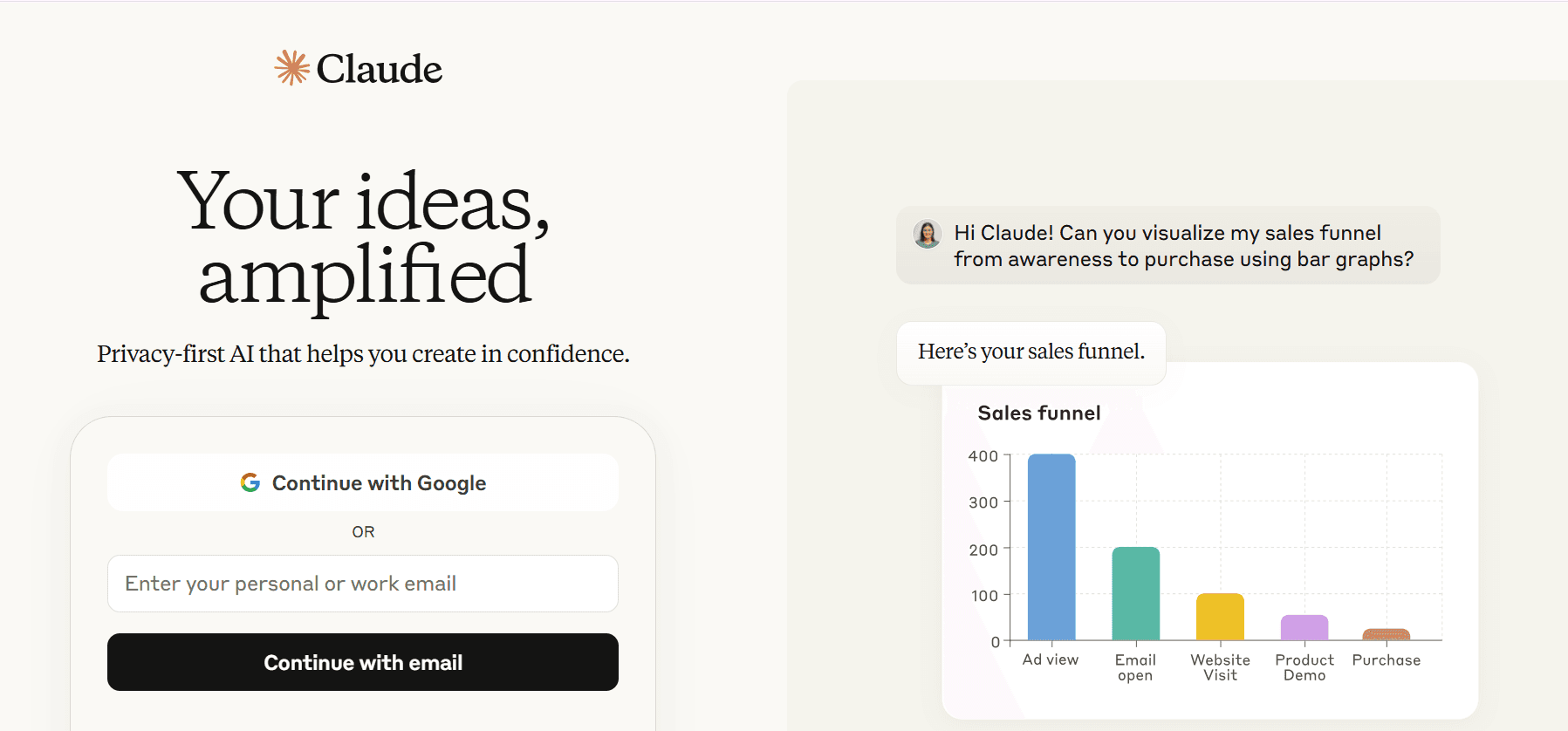Select the purple Product Demo bar
Screen dimensions: 1568x731
coord(1304,627)
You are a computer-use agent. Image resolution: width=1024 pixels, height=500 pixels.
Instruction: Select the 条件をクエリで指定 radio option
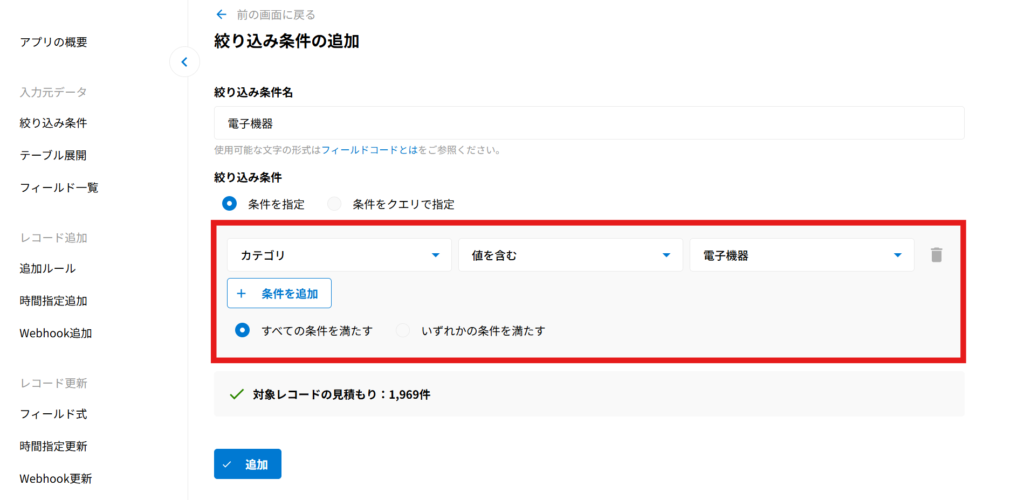pos(334,204)
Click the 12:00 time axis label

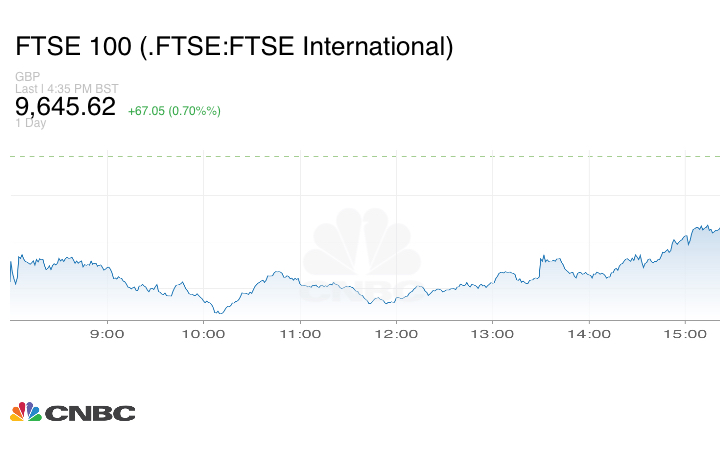396,333
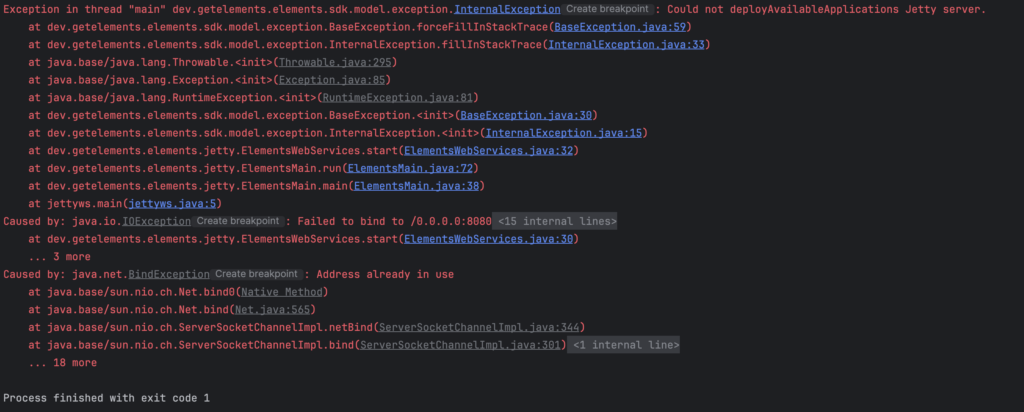Image resolution: width=1024 pixels, height=412 pixels.
Task: Create breakpoint for IOException
Action: (x=238, y=221)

§ THE TASK
Leave every picture out and set down exactly the lines running from the one with "You are a computer-use" to the last line of the material above.

§ ANSWER SPACE
You are a computer-use agent. Image resolution: width=1024 pixels, height=500 pixels.
Instruction: Select the 条件をクエリで指定 radio option
pos(334,204)
Click the 12:00 time axis label

396,333
Image resolution: width=1024 pixels, height=412 pixels.
Task: Create breakpoint for IOException
Action: (x=238, y=221)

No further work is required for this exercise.